Passage to read -
In La Multitud, Martín Oesterheld looks at two derelict entertainment complexes in Buenos Aires built during different dictatorships, nowadays mainly traversed by migrants living in the area: a city shown from its ends.

Rosario Talevi is an architect based in Berlin. She is a graduate of the University of Buenos Aires and former DAAD fellow. Her practice incorporates pedagogical, editorial and curatorial projects relating to contemporary architecture and urbanism.

Director Angelika Levi Germany 2010

84 min., OV with English subs

Followed by a talk with Angelika Levi

Absent Present

Benji was brought to the GDR from Namibia as a small child in 1979 and was sent back there after the reunification. Angelika Levi met him in 1991 during filming in Namibia. Two years later Benji is hitchhiking towards Europe. Absent Present sketches out stations in Benji’s life and looks for reasons and causes for his sudden disappearance. A search that becomes a starting point for a journey to different places characterised by continuous departure and arrival.

Angelika Levi is a filmmaker, dramaturgist, editor and lecturer. Since 1985, Levi's films have been shown at international film festivals, in exhibitions and in cinemas and have won several awards. On 5th September her film My Life part 2 (2003) will be screened at the Festival Archival Assembly in Berlin.

Work to complete -
A. Answer these questions from the film program:
(i) In which city is Rosario Talevi based?
(ii) In what year was Benji brought to the GDR?
(iii) How long does Absent Present run?
B. Resume the film program after its final sentence.
The rows after this point are separate material with no connection to the film program.

Rows -

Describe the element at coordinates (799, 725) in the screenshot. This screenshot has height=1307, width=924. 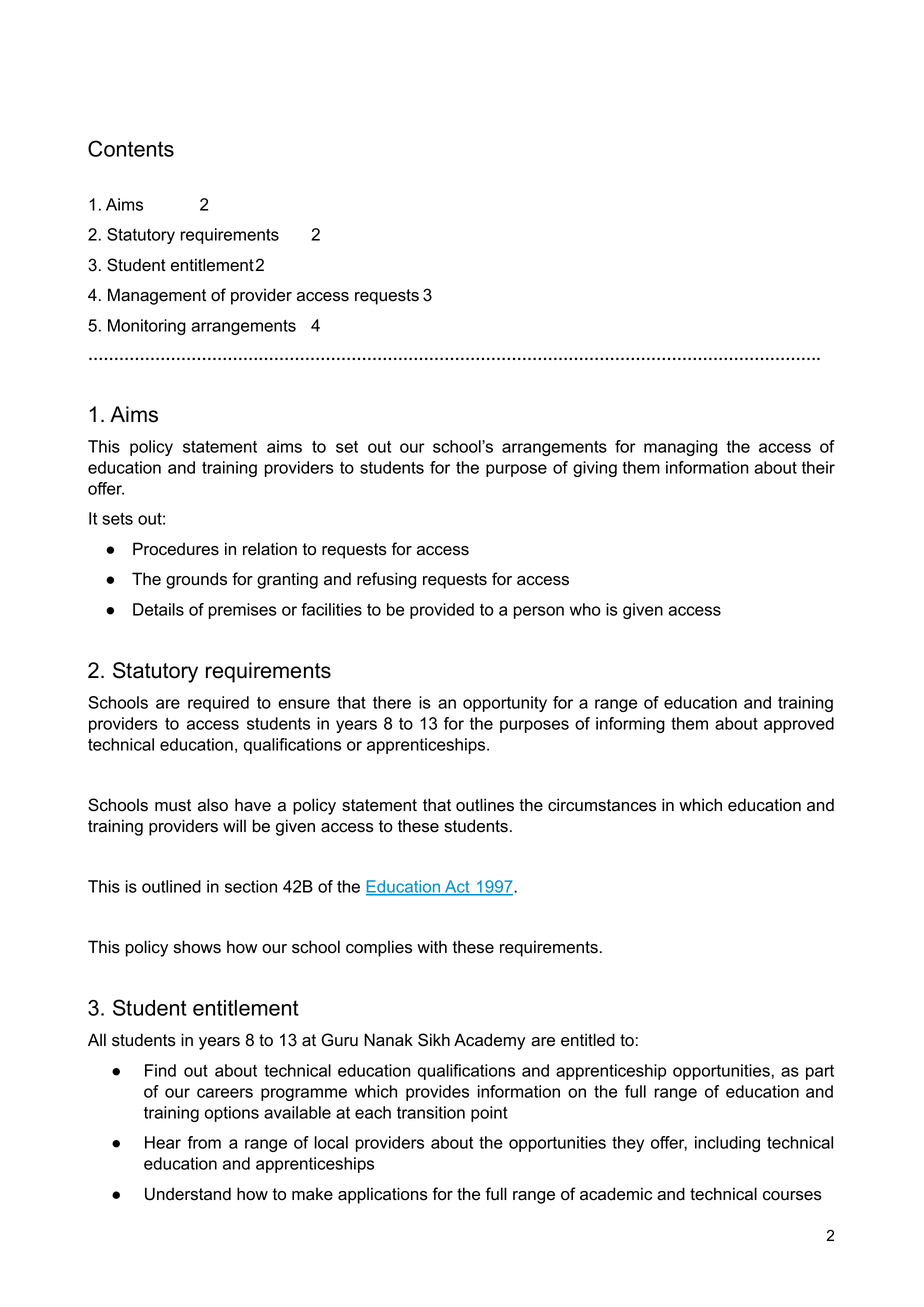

...

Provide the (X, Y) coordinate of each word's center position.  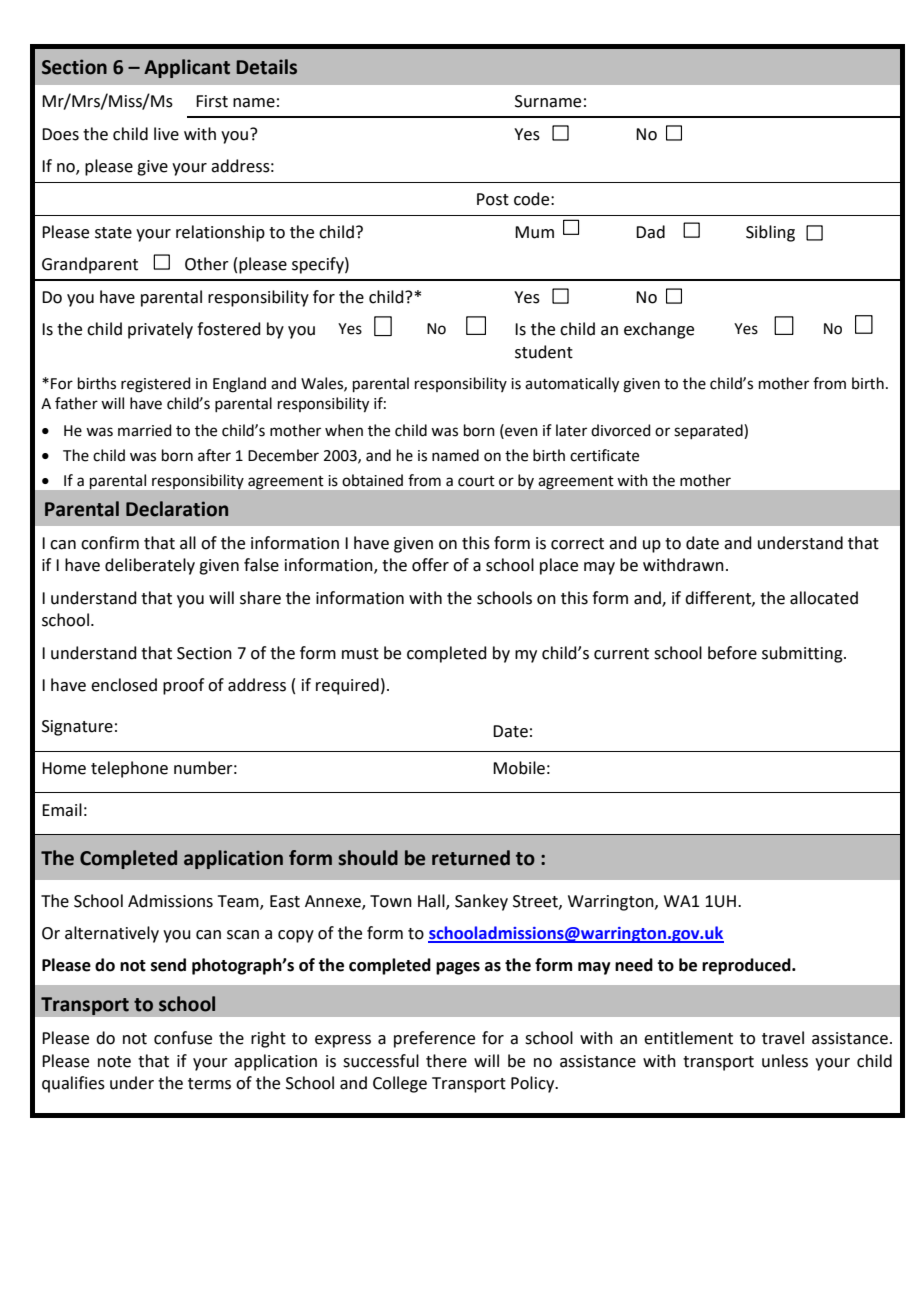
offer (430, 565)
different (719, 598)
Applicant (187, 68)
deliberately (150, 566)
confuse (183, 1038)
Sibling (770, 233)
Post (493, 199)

Expected results -
A.
(i) Berlin
(ii) 1979
(iii) 84 minutes

B.
Director José Luis Torres Leiva Chile 2016

103 min., OV with English subs

Followed by a talk with Víctor Cubillos

The Winds Know I'm Coming Back Home

In the 1980s a young couple disappeared in Chiloé, an island in the south of Chile. The myth surrounding the story inspires the acclaimed Chilean director Ignacio Agüero to make a film about it. Years later, Agüero travels to Chiloé in search of locations and actors. José Luis Torres Leiva accompanies Agüero in his documentary, discovering the special character of the landscape while revealing the connection between small events and major social and political traumas.

Victor Cubillos studied Journalism in Santiago de Chile and Film Theory at FU Berlin. In 2012, he founded CasaVera Films. He has produced and directed the mockumentary April 31st and Morales, el reformador.